Document –
====================

Operation Trident was set up in 1998 to rebuild trust between the black community in London and the Metropolitan Police. Working in conjunction with respected figures like Lee Jasper and Stafford Scott, over 200 staff investigated gun murders that were disproportionality affecting the black community. You can watch this documentary about the murder of Marcus Cox to see the unique way in this partnership functioned, and the results that it delivered.
In 2012, Boris Johnson, assigned the murder unit to another crime command, which was intrepreted as a ‘political hijacking’, as many of the members of the Trident advisory group were associated with the Labour Party. To one onlooker, Trident had now been ‘castrated’, as it had lost its most powerful function. Members of the advisory group resigned in protest. Operation Trident was finished.
Ten years later, and the results of Johnson’s action are clear. Across the UK for the year ending March 2020, there were 105 black homicide victims, the highest number since 2002 – the year Trident was at its height. According to the figures, a British black man is five times likelier to be murdered than a British white man.
As the new press secretary at Number Ten says, Boris Johnson is ‘not a complete clown’. Yes, he’s a dangerous one.

====================

Raw data –
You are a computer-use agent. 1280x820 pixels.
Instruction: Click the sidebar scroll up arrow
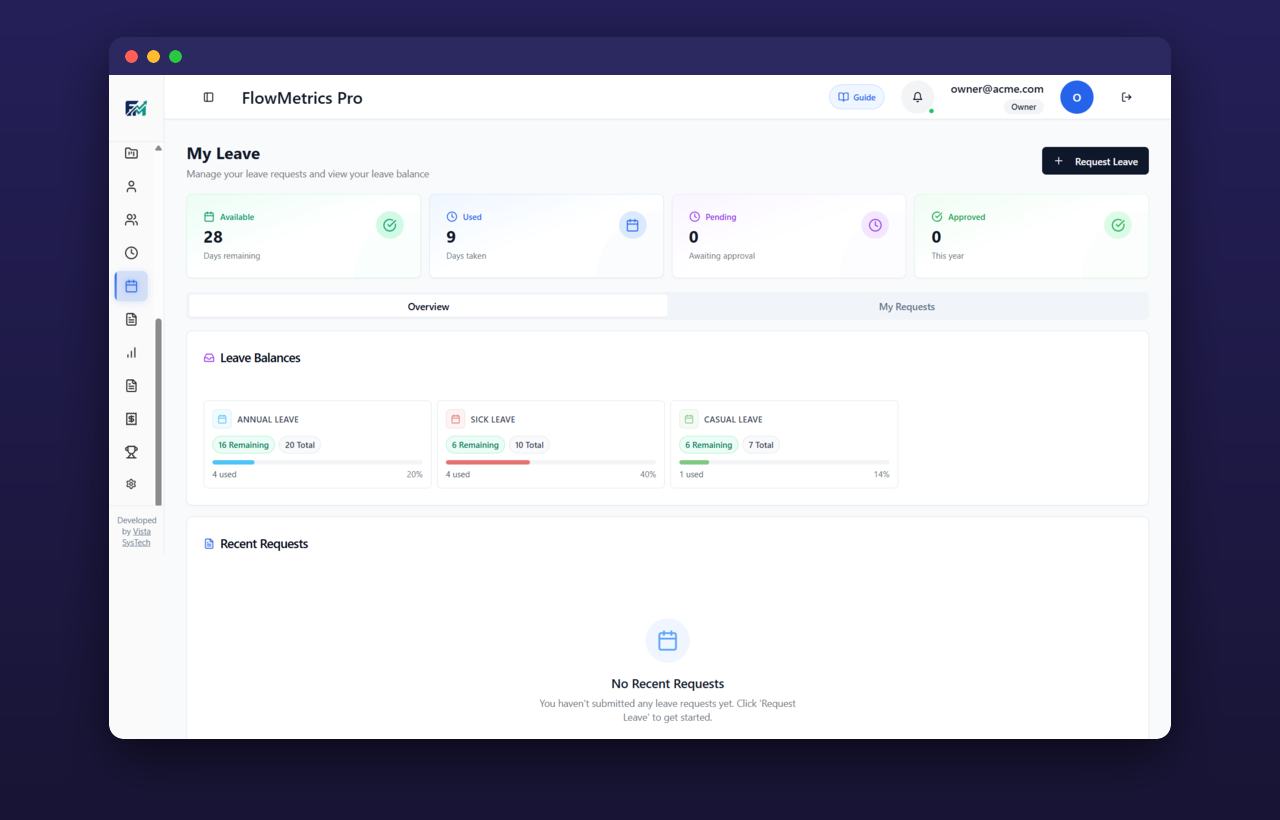[x=158, y=148]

====================

What to work on –
a – Give again the passage of the Operation Trident text from "Ten years later, and" to "British white man.".
b – Translate this sentence from the Operation Trident text into Spanish: "Members of the advisory group resigned in protest."
c – Go on with the text about Operation Trident from the point where it stops.

Results for the exercise –
a –
Ten years later, and the results of Johnson’s action are clear. Across the UK for the year ending March 2020, there were 105 black homicide victims, the highest number since 2002 – the year Trident was at its height. According to the figures, a British black man is five times likelier to be murdered than a British white man.

b – Los miembros del grupo asesor dimitieron en señal de protesta.

c –
To the Mana Born
Writing for the Manchester Mill, which is itself one of the most exciting new media projects to emerge in Britain in the last decade – Jack Dulhanty pulled out the very best reportage of the week: an investigation into the surreal, febrile kitchen culture of Mana, Manchester’s only Michelin starred restaurant. After noting the boos that Mana’s head chef, Simon Martin, received at a regional awards show, Dulhanty sourced a host of scarcely believable stories from former staff, detailing the falsehoods and abuses behind a restaurant that claimed to reject the cruelties of traditional restaurant life. Mana is not the first Noma-inflected eatery to be marred by accusations of workplace abuse; Julia Moskin’s dissection of The Willows Inn and its head chef Blaine Wetzel rocked the fine dining world when it was released in April of last year, and Dulhanty’s story is of equivalent heft and skill. If New Nordic saw its rise in the noughties, and post-Nordic emerged in the tens, you would like to hope that faux-Nordic does not come to define the twenties.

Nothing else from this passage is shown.